WORK TO COMPLETE: What lines in the material hold the string "Expand"? Copy out each of them.

********************

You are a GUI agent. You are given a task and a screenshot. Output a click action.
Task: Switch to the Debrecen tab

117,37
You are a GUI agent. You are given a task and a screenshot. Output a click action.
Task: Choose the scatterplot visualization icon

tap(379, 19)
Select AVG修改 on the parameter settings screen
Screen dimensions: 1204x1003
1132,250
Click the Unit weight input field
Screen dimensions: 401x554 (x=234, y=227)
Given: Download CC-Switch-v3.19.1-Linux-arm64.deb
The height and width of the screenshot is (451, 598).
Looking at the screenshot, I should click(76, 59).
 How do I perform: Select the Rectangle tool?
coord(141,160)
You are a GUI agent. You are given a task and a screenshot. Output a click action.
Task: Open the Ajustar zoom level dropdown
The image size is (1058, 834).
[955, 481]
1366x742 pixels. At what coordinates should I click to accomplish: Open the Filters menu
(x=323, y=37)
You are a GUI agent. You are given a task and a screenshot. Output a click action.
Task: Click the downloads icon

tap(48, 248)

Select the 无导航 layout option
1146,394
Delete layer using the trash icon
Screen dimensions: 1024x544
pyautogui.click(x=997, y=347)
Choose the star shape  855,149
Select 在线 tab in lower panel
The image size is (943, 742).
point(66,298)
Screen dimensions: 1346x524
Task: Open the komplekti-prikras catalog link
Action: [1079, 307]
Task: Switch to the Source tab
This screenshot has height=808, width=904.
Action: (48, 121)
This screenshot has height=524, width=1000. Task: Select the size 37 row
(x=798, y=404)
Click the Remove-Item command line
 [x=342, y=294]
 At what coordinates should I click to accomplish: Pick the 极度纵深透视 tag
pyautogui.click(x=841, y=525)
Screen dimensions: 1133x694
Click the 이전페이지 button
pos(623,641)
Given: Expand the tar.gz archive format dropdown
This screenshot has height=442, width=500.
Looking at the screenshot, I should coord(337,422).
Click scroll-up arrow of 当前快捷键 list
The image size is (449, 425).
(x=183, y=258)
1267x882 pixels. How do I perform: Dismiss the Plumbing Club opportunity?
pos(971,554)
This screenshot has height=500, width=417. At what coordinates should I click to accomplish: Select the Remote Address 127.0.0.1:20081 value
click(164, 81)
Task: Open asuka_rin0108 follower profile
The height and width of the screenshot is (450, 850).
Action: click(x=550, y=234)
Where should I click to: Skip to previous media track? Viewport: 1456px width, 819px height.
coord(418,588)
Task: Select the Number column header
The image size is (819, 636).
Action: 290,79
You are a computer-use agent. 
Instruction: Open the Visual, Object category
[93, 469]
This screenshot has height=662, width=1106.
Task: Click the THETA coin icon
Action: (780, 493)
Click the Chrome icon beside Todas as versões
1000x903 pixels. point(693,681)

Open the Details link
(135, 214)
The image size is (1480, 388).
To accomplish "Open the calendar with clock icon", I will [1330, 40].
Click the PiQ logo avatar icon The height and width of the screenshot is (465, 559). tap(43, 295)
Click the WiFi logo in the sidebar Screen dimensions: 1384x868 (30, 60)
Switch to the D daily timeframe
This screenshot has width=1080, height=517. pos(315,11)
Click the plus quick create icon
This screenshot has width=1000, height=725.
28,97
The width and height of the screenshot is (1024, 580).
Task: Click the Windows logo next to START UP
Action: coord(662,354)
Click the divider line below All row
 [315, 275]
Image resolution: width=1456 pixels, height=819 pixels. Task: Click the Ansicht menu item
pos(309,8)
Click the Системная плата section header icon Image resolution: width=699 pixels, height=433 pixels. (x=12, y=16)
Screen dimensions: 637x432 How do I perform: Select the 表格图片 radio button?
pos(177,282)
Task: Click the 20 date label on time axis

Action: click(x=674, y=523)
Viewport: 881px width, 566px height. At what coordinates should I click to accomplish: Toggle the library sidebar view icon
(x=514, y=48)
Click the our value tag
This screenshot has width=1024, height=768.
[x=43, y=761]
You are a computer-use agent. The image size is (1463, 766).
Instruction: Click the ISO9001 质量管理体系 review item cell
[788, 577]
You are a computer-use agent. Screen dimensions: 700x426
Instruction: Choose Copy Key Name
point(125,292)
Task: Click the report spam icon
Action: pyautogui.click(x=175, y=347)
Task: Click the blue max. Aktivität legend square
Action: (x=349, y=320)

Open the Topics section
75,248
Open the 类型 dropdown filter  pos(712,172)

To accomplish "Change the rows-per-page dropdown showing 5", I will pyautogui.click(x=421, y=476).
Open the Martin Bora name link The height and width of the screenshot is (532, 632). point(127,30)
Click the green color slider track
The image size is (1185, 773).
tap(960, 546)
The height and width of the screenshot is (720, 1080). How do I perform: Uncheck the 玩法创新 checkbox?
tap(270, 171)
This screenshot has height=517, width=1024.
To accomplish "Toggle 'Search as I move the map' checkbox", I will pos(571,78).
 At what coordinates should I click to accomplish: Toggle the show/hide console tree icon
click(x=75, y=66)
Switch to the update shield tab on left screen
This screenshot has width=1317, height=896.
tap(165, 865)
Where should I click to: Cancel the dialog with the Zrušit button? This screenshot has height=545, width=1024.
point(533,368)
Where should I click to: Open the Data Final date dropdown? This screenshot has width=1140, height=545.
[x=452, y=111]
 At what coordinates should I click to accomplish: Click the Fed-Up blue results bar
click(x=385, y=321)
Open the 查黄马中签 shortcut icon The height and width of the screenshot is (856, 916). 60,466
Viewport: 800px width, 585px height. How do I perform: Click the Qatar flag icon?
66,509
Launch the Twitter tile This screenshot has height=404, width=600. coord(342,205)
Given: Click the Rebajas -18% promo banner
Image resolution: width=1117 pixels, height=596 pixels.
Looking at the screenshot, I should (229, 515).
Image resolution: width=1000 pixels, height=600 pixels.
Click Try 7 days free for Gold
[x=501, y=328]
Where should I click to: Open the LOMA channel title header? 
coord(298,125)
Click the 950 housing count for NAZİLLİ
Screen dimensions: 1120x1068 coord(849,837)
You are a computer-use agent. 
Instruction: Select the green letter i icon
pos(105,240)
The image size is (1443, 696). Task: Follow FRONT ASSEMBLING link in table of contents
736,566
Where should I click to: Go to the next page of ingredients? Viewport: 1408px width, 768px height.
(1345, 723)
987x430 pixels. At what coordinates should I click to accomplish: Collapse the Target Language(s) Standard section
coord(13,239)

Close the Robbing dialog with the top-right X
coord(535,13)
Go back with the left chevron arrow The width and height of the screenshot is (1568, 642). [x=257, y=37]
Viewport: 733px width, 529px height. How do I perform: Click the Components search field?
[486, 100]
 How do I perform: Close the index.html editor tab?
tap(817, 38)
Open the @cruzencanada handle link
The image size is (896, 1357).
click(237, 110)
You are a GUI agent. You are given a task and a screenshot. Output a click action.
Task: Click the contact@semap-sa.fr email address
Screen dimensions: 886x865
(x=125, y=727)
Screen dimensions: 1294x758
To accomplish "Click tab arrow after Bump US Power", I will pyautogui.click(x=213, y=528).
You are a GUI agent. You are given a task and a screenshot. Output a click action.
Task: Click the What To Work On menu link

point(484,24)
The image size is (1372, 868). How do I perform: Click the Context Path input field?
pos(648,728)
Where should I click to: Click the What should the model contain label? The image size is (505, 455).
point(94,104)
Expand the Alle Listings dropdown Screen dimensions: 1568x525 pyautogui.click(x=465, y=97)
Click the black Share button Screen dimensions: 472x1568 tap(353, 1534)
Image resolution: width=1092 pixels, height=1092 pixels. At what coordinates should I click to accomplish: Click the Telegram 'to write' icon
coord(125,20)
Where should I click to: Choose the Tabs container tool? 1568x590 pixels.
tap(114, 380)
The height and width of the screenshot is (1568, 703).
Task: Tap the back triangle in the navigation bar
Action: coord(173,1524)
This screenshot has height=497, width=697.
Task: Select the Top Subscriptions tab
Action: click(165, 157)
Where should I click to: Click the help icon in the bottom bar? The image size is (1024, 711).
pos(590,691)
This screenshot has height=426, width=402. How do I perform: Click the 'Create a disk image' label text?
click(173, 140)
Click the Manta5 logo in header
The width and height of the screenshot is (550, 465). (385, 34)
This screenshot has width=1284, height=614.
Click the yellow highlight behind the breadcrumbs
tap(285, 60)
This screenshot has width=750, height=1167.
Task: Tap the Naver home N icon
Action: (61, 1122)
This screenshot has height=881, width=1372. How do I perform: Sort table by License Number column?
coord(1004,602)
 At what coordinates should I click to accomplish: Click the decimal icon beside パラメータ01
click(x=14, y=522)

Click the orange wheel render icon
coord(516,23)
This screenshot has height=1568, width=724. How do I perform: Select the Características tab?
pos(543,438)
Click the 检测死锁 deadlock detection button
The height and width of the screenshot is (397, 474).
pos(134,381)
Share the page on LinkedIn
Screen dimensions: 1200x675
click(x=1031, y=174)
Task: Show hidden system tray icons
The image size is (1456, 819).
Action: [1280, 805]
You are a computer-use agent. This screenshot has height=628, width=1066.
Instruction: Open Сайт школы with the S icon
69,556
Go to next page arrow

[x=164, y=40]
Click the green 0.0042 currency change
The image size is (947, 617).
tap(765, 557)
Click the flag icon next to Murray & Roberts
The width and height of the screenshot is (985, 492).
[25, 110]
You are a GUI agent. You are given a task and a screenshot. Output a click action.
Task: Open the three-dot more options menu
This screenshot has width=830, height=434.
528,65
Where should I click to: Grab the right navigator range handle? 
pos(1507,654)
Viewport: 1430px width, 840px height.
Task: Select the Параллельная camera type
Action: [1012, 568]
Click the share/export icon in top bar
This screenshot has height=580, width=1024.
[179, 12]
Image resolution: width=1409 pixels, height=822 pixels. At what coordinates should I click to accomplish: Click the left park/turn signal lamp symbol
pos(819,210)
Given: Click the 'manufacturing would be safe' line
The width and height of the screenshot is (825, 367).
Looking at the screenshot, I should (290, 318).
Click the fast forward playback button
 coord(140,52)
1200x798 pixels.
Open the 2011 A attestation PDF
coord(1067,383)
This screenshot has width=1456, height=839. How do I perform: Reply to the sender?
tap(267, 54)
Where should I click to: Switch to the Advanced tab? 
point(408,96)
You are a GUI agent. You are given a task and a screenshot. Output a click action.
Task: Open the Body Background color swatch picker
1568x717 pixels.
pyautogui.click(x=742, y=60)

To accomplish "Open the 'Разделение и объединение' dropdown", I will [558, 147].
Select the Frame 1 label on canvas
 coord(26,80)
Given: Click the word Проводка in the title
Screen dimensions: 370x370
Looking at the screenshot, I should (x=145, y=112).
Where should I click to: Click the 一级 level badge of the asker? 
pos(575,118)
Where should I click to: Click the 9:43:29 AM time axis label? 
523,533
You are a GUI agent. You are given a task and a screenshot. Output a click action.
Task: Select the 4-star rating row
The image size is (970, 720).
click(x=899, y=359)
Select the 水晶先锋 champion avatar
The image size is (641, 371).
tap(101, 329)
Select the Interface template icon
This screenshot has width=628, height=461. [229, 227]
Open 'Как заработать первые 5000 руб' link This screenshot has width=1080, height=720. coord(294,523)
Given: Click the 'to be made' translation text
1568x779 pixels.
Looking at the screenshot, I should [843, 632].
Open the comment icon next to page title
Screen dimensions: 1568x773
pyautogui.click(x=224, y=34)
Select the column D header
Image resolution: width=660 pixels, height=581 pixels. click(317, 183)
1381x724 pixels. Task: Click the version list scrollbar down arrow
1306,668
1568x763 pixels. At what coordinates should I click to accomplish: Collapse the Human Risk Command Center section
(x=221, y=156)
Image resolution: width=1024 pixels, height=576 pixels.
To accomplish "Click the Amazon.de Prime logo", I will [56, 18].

********************

ANSWER SPACE:
Given: Expand the tar.gz archive format dropdown
Expand the Alle Listings dropdown Screen dimensions: 1568x525 pyautogui.click(x=465, y=97)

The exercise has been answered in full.